La copiosa lluvia de la madrugada no logró apagar el terror. Minutos después de la 1:00 de la mañana de este miércoles 14 de enero, una ráfaga de disparos rompió el silencio en la urbanización Felipe Santiago Salaverry, en el distrito de Miraflores, en Arequipa, generando alarma entre los vecinos.
Dos sujetos llegaron a la cuadra 8 de la calle Héroes del Cenepa a bordo de una motocicleta. El acompañante descendió del vehículo, sacó un arma de fuego y abrió fuego sin contemplaciones contra una vivienda ubicada en la manzana F y contra un automóvil de placa F3K-316 que se encontraba estacionado en la vía pública. Luego, ambos huyeron del lugar.

El ataque dejó como saldo más de una docena de impactos de bala en el inmueble y el vehículo, aunque no se reportaron personas heridas. La violencia del atentado quedó marcada en la escena, donde la Policía halló alrededor de 15 casquillos de bala dispersos sobre el pavimento.
Peritos de criminalística y agentes de la unidad de Secuestros de la Divincri llegaron a la zona para realizar las diligencias correspondientes. También entrevistaron a los ocupantes de la vivienda y al propietario del vehículo, todos ciudadanos venezolanos, como parte de las primeras indagaciones.
Las cámaras de vigilancia de la Municipalidad Distrital de Miraflores registraron el momento exacto del ataque. En las imágenes se observa cómo los sujetos llegan en motocicleta y cómo uno de ellos dispara de manera directa contra la fachada, evidenciando la planificación del atentado.
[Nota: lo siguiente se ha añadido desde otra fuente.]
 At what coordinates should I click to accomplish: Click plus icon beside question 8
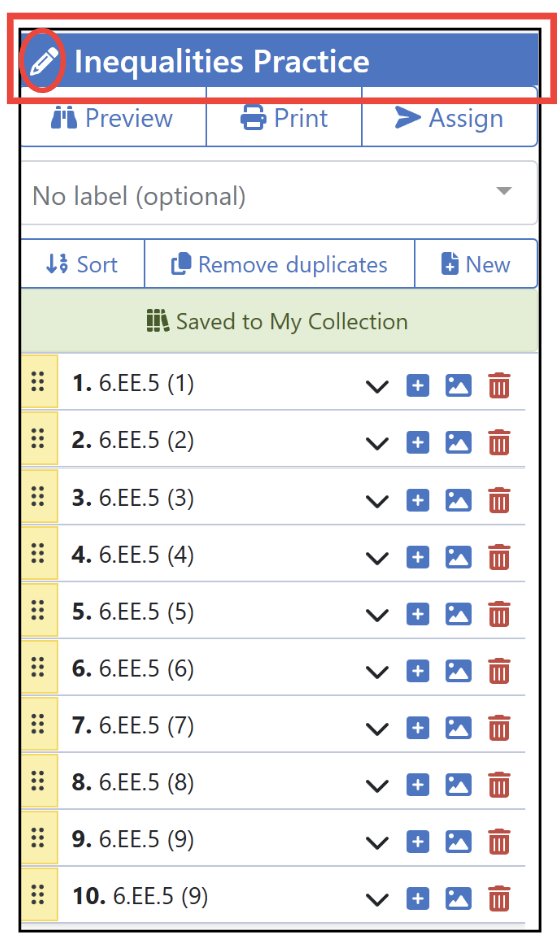(418, 784)
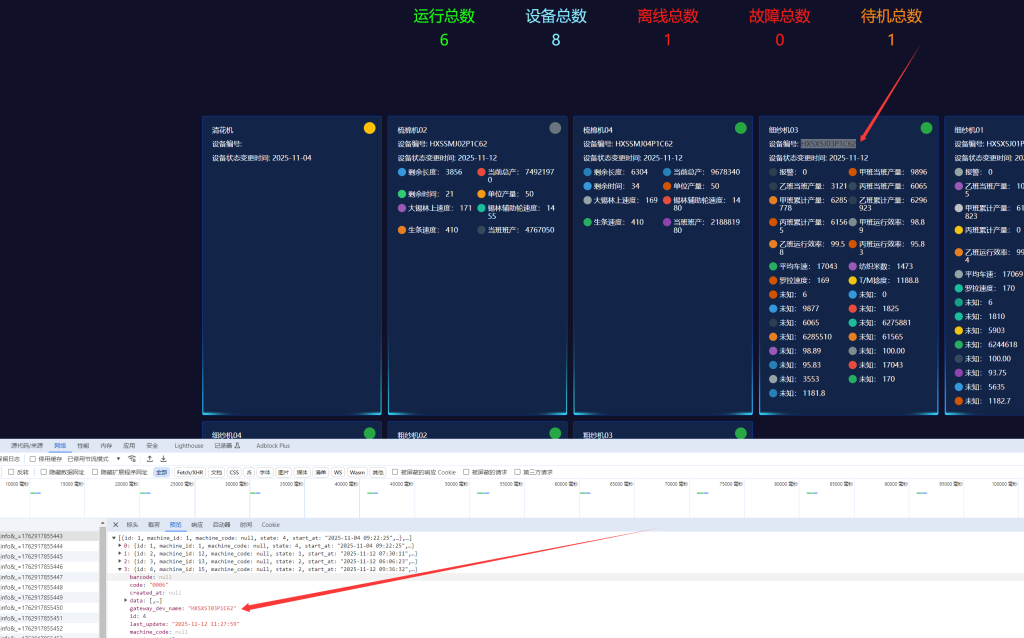Check the 隐藏数据网址 checkbox
This screenshot has height=638, width=1024.
click(44, 472)
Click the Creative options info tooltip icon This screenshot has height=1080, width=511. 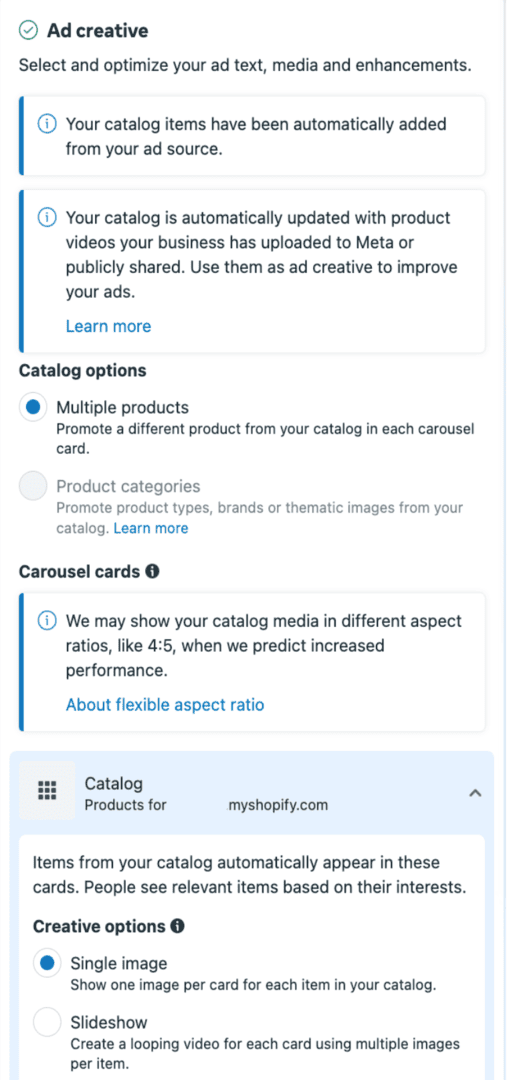pyautogui.click(x=177, y=926)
AMENAZAS GRABADAS Y MENSAJE DE MUERTE
Horas después del ataque, las redes sociales comenzaron a difundir un video grabado por el propio autor de los disparos. En las imágenes, el sujeto se presenta como integrante de la organización criminal autodenominada ‘Los Orientales’, grupo que reaparece tras varios meses de aparente silencio.
En el video, el pistolero lanza amenazas directas contra bandas rivales, en especial contra ‘Los Gallegos’ y un sujeto apodado ‘Maracucho’, a quien menciona de forma reiterada mientras dispara. “Esta es la real escuela de Los Orientales. Toda secuela de Los Gallegos que esté por ahí, busque retirarse porque los vamos a eliminar. Mira ‘Maracucho’, ya sabes lo que te espera”, se le escucha decir.
La grabación habría sido realizada durante el propio atentado, ya que se reconoce el lugar de los disparos. Sin embargo, desde la Policía no se ha confirmado oficialmente la autenticidad del video ni su vinculación directa con el ataque, aunque el material ya forma parte de las investigaciones.
Según información policial, este tipo de videos busca intimidar y demostrar control territorial en medio de una disputa entre organizaciones criminales extranjeras por actividades ilícitas como la venta de drogas, la prostitución y las extorsiones.

BANDAS QUE SE RECOMPONEN EN LA CIUDAD
El ataque ha sido interpretado como una señal de que la guerra entre bandas habría regresado a Arequipa. El exjefe de la región policial, general Olger Benavides, ya había advertido que, pese a la captura de cabecillas y brazos armados, estas organizaciones mantienen una presencia latente en la ciudad.
Antes de dejar el cargo, Benavides señaló que estos grupos criminales se caracterizan por su capacidad de reestructurarse y reemplazar rápidamente a sus integrantes. “Ese es el mundo criminal, se recompone permanentemente. Por eso, el trabajo de la Policía tiene que ser constante”, afirmó en su momento.
Desde la Municipalidad de Miraflores, el gerente de Seguridad Ciudadana, Rafael Casani, recordó que el distrito había permanecido por un tiempo sin este tipo de hechos violentos. Indicó que el último caso similar se registró el 6 de diciembre de 2024, cuando ocurrió un sicariato en la zona.
Casani confirmó que en la vivienda atacada reside un ciudadano venezolano, quien también sería propietario del vehículo baleado. Asimismo, pidió a los vecinos mayor cuidado al momento de alquilar sus inmuebles, mientras las investigaciones continúan a cargo de las unidades especializadas de la Policía.
Por ahora, el caso permanece bajo reserva. La lluvia borró rastros en las calles, pero no el mensaje de violencia que dejaron las balas. En Miraflores, el temor vuelve a instalarse ante el posible retorno de una guerra criminal que ya había dejado episodios sangrientos en la ciudad blanca.